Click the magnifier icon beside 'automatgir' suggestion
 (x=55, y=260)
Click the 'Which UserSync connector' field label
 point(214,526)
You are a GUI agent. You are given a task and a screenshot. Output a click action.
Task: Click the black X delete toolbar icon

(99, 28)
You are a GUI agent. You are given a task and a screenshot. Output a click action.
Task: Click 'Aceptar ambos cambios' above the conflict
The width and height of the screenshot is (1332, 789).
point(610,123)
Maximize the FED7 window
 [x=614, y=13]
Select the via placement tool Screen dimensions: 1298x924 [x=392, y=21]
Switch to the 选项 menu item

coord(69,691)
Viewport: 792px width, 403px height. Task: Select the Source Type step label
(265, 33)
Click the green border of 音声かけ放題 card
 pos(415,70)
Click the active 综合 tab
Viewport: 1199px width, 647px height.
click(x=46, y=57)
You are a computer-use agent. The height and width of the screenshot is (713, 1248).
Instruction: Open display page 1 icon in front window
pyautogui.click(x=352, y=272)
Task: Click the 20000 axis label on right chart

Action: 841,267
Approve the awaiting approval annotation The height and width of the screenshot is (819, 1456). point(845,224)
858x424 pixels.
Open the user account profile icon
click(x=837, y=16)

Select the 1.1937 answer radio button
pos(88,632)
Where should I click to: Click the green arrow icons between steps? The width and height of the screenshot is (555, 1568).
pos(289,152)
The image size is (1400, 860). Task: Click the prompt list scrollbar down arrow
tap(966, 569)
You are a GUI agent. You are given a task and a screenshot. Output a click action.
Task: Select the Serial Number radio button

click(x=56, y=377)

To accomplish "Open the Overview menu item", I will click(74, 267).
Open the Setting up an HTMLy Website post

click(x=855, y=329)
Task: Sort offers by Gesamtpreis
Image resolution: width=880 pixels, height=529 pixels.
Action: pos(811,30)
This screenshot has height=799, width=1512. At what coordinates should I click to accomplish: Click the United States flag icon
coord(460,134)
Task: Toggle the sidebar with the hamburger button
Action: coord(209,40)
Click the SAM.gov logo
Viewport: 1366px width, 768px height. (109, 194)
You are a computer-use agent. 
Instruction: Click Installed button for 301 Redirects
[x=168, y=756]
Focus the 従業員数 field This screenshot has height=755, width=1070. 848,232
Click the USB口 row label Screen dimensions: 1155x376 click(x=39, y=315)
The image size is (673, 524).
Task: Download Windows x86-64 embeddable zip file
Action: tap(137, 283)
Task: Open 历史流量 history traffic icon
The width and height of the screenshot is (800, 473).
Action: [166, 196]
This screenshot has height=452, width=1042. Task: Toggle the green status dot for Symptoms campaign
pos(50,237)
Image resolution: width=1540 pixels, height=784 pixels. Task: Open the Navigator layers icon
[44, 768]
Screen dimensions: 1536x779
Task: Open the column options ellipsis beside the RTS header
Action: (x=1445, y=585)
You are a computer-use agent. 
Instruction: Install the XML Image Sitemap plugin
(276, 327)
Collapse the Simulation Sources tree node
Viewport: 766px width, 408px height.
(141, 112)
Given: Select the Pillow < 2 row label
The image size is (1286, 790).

### Required task
Please report every line above that contains the string "pixels". Case counts.

### Written solution
858x424 pixels.
Image resolution: width=880 pixels, height=529 pixels.
Image resolution: width=1540 pixels, height=784 pixels. Task: Open the Navigator layers icon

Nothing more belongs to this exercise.